What is needed ->
Down to the last line, print the entries below exactly, and keep every picture out of the copy.
(Input material Opens)
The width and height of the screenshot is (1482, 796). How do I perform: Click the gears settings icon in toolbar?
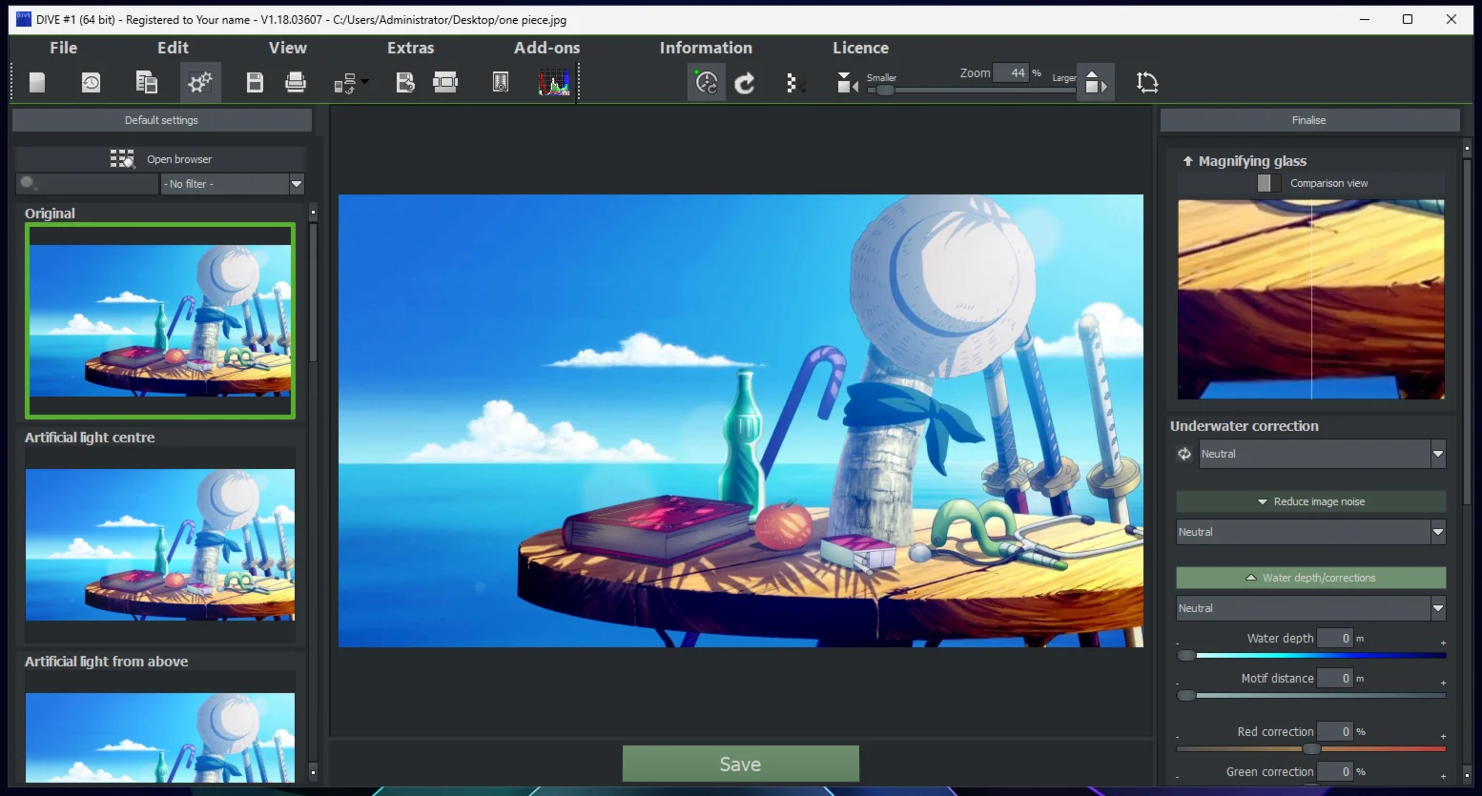tap(200, 83)
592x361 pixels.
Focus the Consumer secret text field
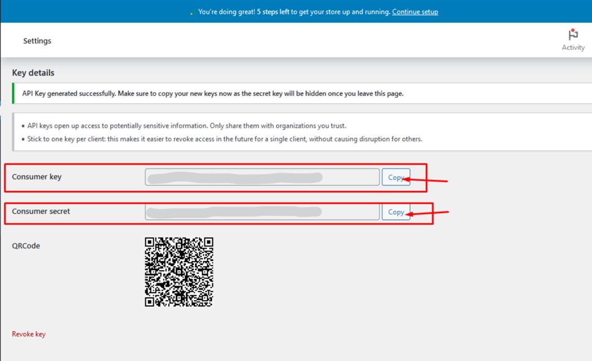262,212
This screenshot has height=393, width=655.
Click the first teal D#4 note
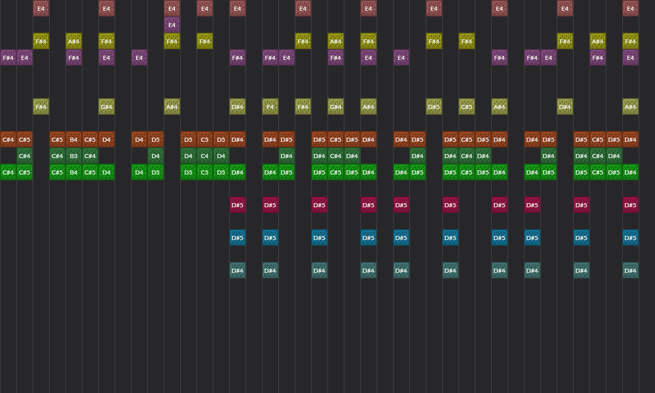[237, 270]
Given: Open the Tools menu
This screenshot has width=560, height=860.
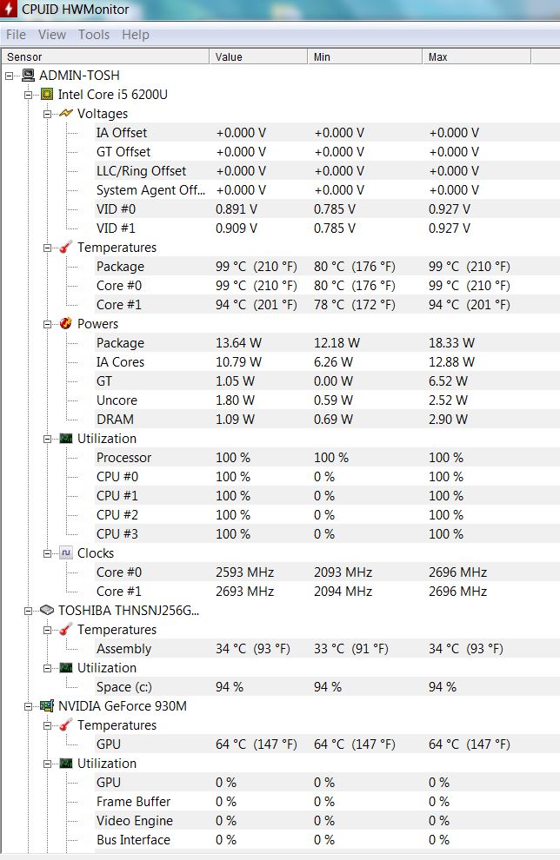Looking at the screenshot, I should pyautogui.click(x=94, y=35).
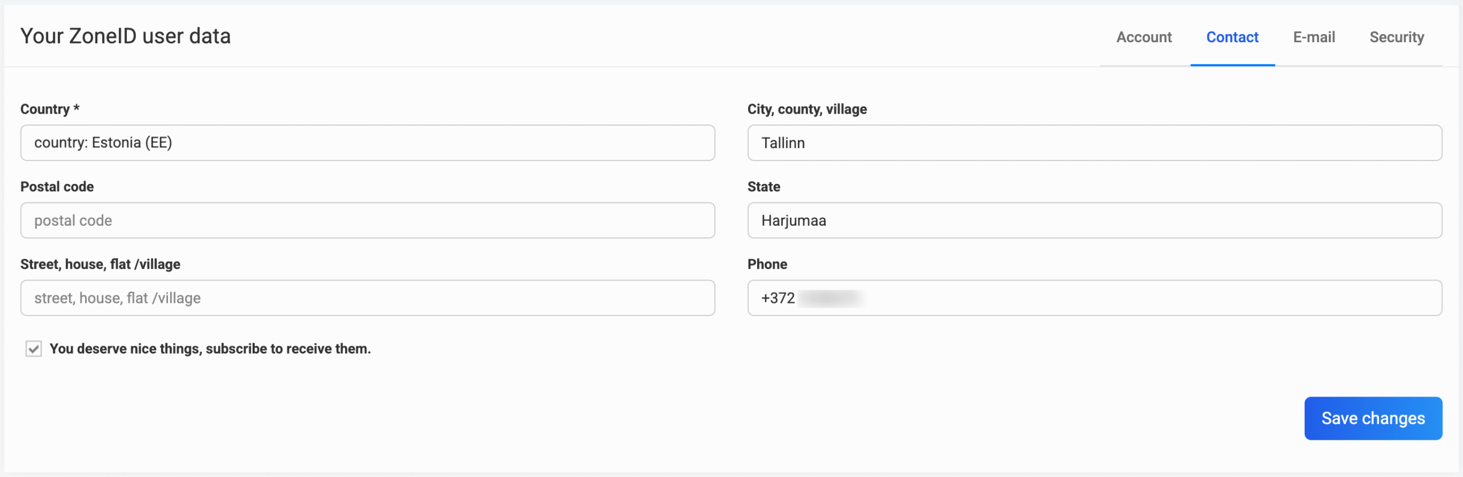
Task: Click the "Postal code" field label
Action: point(57,187)
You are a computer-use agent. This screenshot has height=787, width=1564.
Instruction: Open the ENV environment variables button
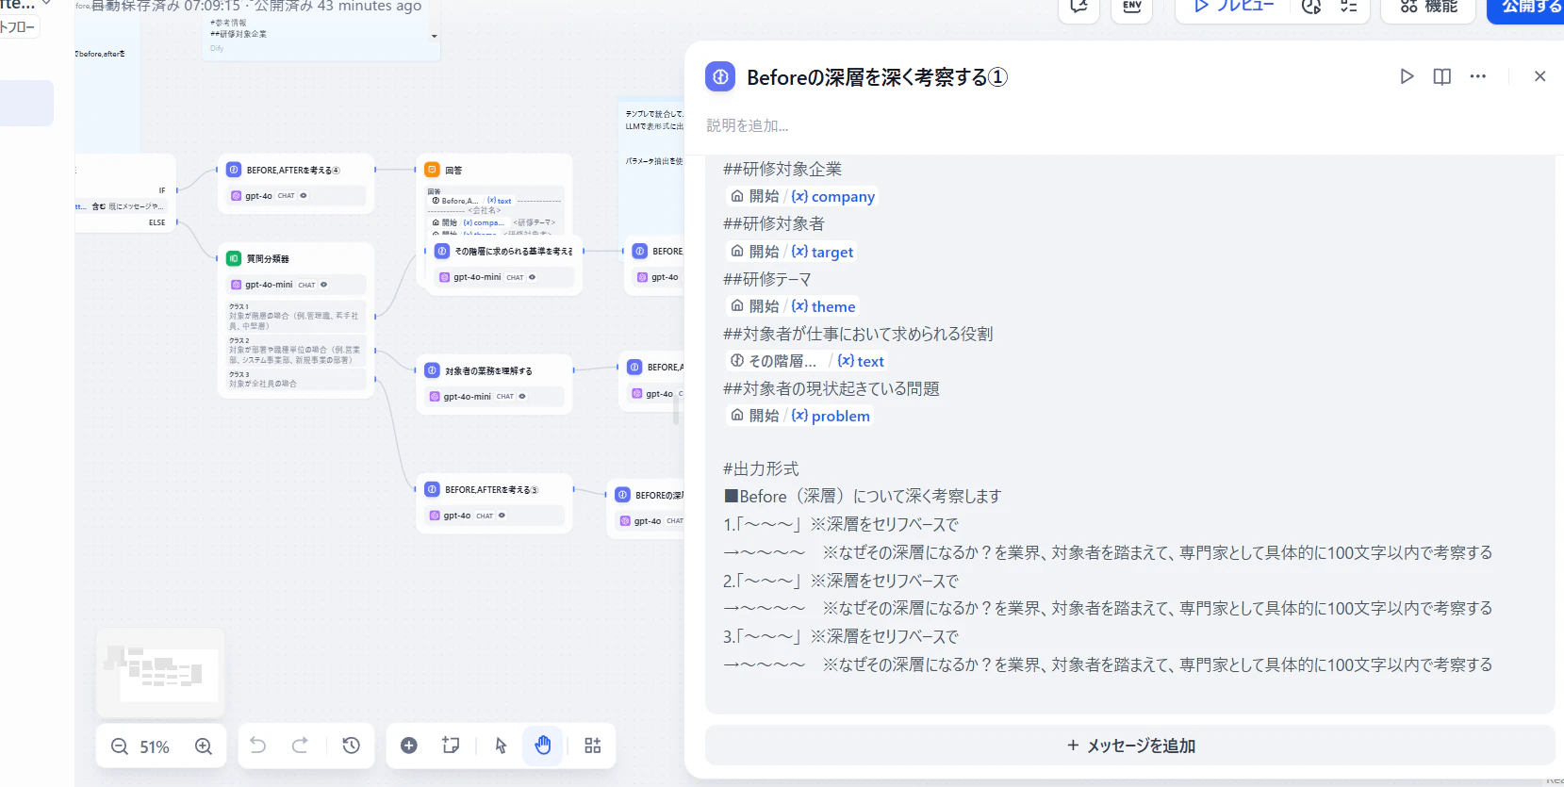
(Input material Closes)
Your response ->
The width and height of the screenshot is (1482, 796). How do I perform: Click the gears settings icon in toolbar?
tap(200, 83)
592x361 pixels.
Focus the Consumer secret text field
262,212
This screenshot has height=393, width=655.
Click the first teal D#4 note
[237, 270]
Given: Open the Tools menu
This screenshot has width=560, height=860.
Looking at the screenshot, I should pyautogui.click(x=94, y=35).
Task: Click the "Postal code" field label
Action: point(57,187)
You are a computer-use agent. This screenshot has height=787, width=1564.
Instruction: Open the ENV environment variables button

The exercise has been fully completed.